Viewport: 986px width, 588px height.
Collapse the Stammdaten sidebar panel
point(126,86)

--

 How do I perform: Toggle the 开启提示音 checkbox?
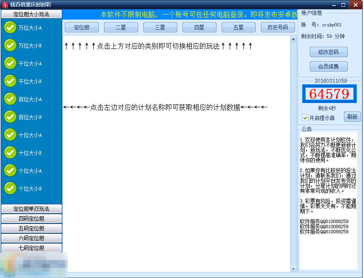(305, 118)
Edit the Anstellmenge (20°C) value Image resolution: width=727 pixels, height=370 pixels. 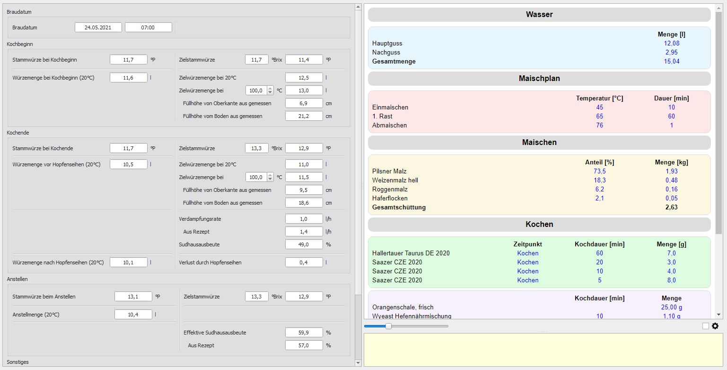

**Exercise description:** Nothing but the lines above from the one that has "How do I perform: Toggle the 开启提示音 checkbox?" down to the one that has "Edit the Anstellmenge" belongs in the answer, copied exactly, without pictures.

**Result for this task:**
 How do I perform: Toggle the 开启提示音 checkbox?
(305, 118)
Edit the Anstellmenge (20°C) value Image resolution: width=727 pixels, height=370 pixels. 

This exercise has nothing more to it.